# ACTION ITEM
Everything from the line holding "Click the pan hand viewport icon" through the final line of the records is to be transcribed exactly, except pictures, and nothing beyond that.

# DATA IN THIS EXERCISE
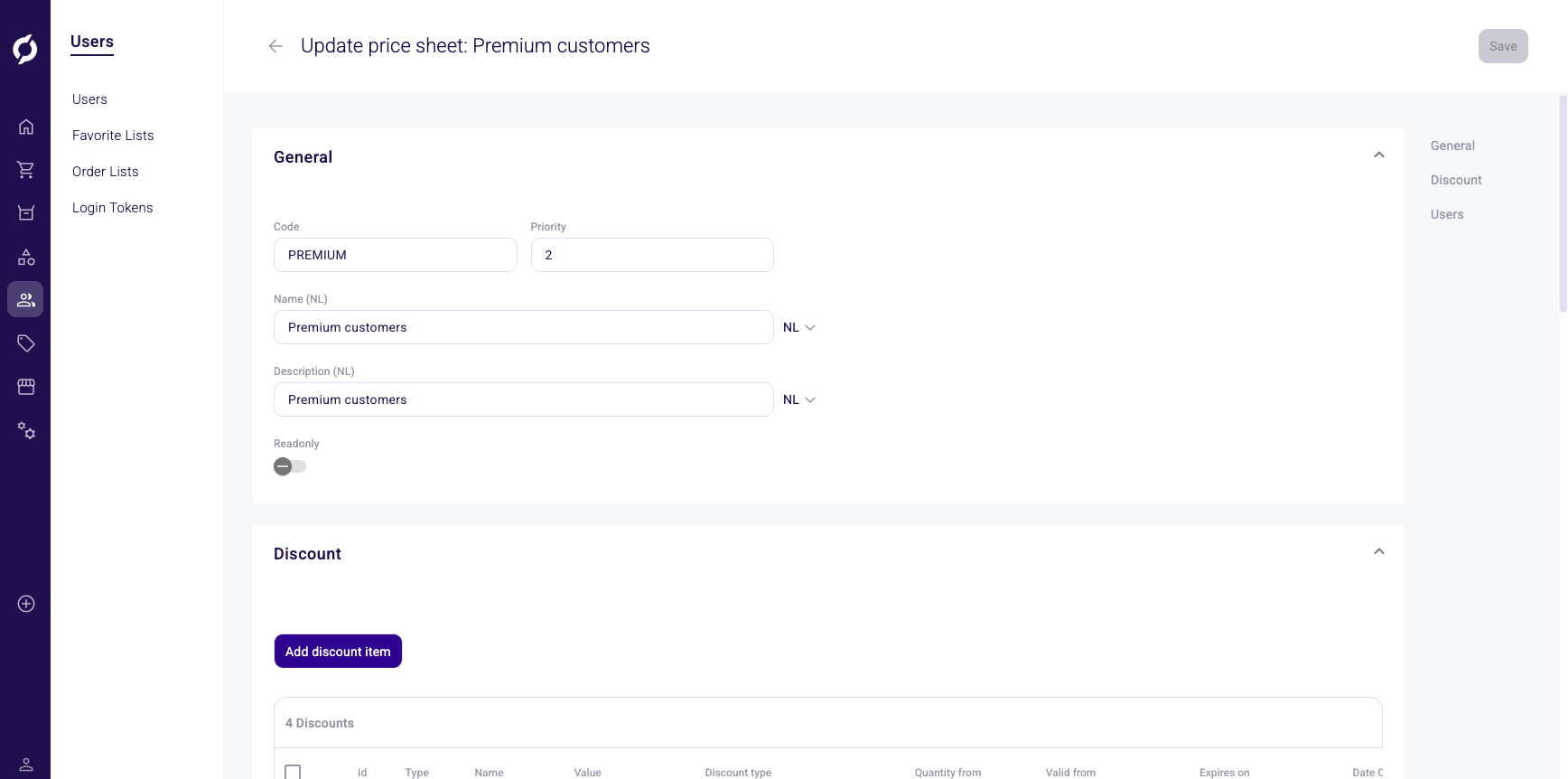Open the price tag icon

pos(26,343)
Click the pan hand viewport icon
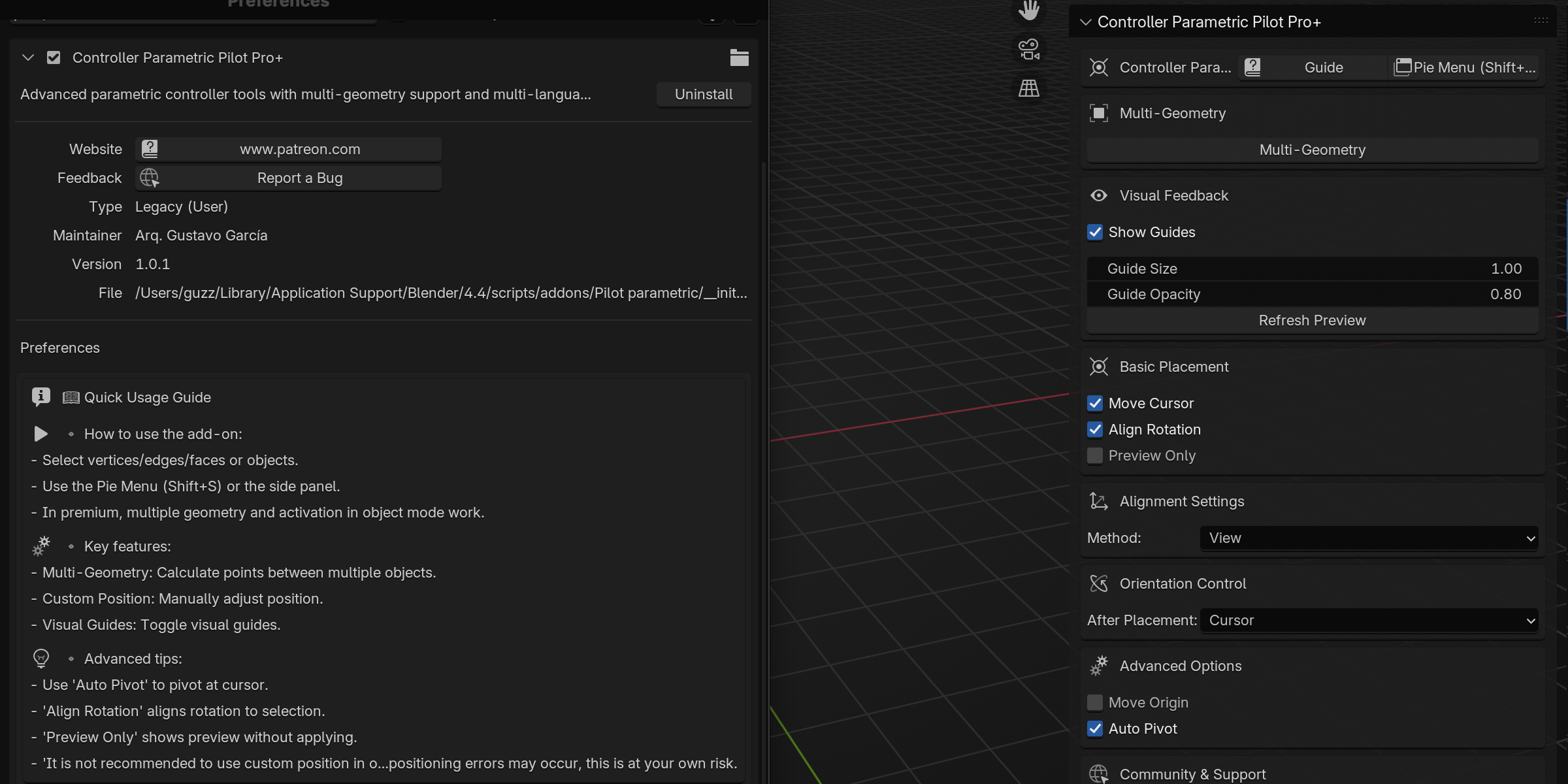 [x=1029, y=9]
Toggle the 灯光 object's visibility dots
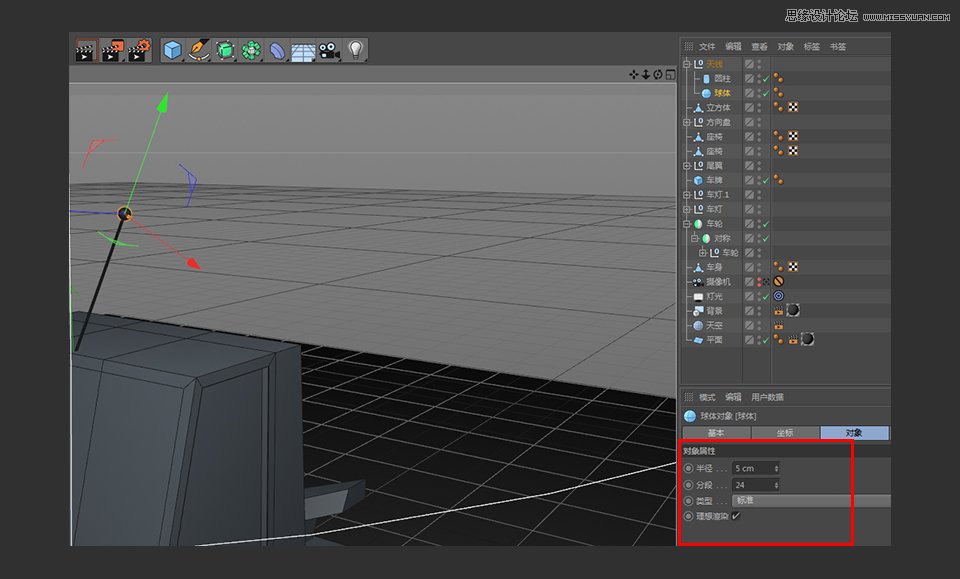Image resolution: width=960 pixels, height=579 pixels. click(x=757, y=296)
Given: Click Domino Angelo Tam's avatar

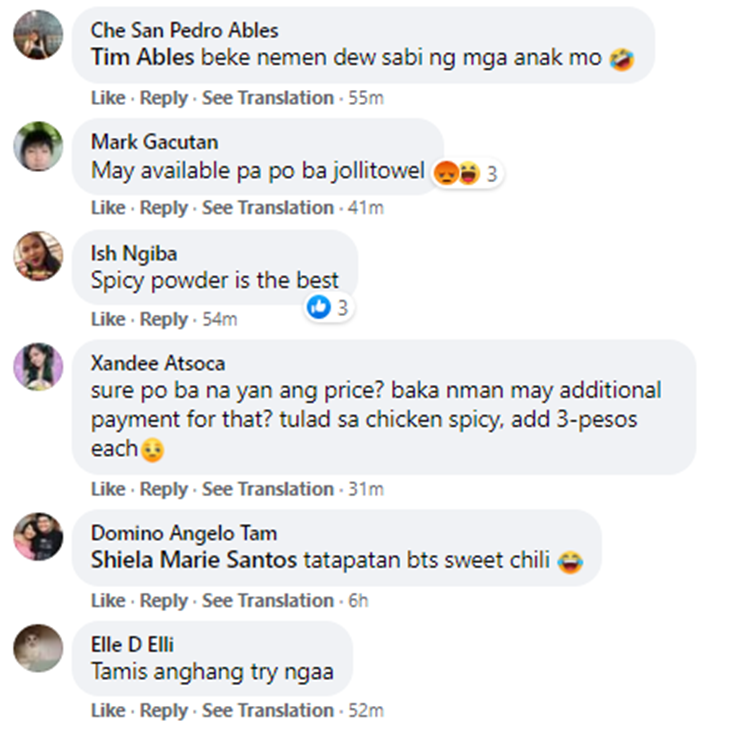Looking at the screenshot, I should [38, 537].
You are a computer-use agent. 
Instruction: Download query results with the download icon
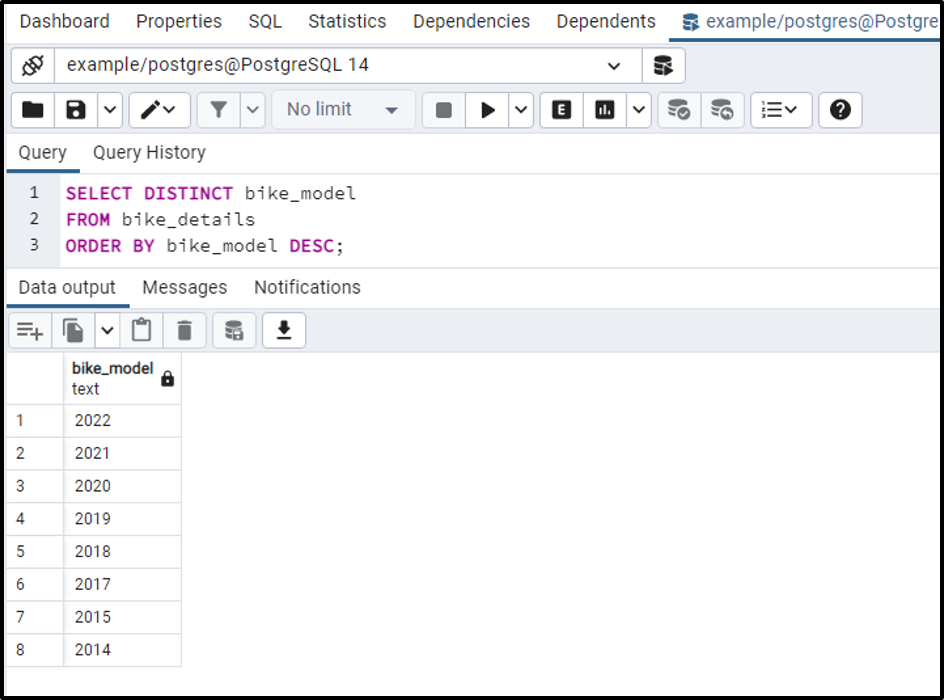[x=283, y=330]

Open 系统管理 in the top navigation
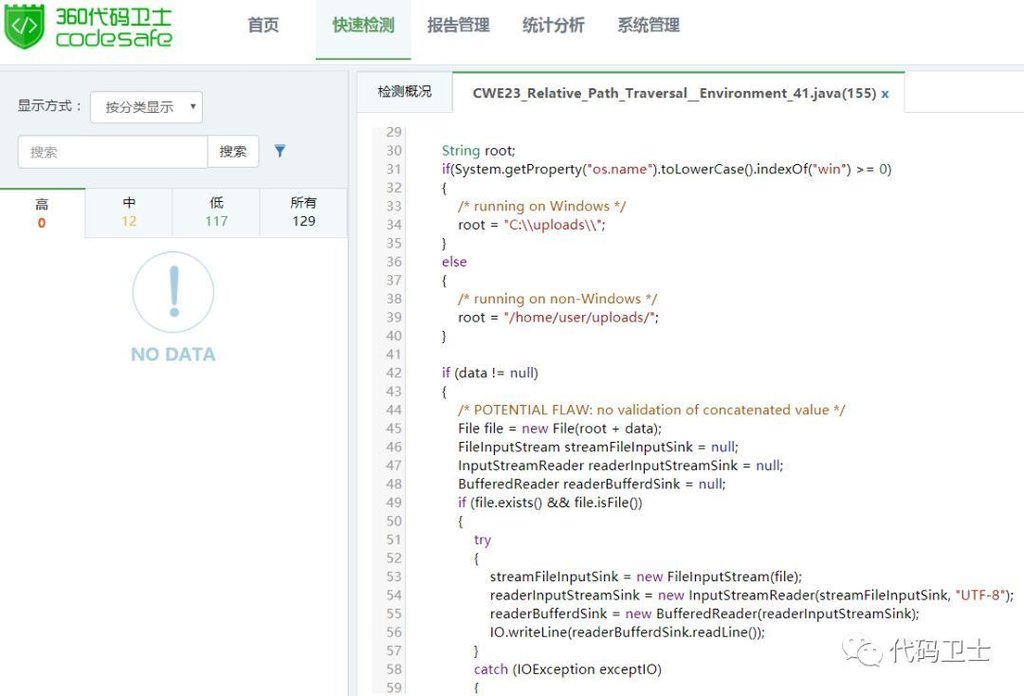(648, 26)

# WRITTEN ANSWER
Click the pan hand viewport icon
 [x=1029, y=9]
Toggle the 灯光 object's visibility dots
Image resolution: width=960 pixels, height=579 pixels. click(x=757, y=296)
Given: Click Domino Angelo Tam's avatar

Looking at the screenshot, I should [38, 537].
You are a computer-use agent. 
Instruction: Download query results with the download icon
[x=283, y=330]

Open 系统管理 in the top navigation
(648, 26)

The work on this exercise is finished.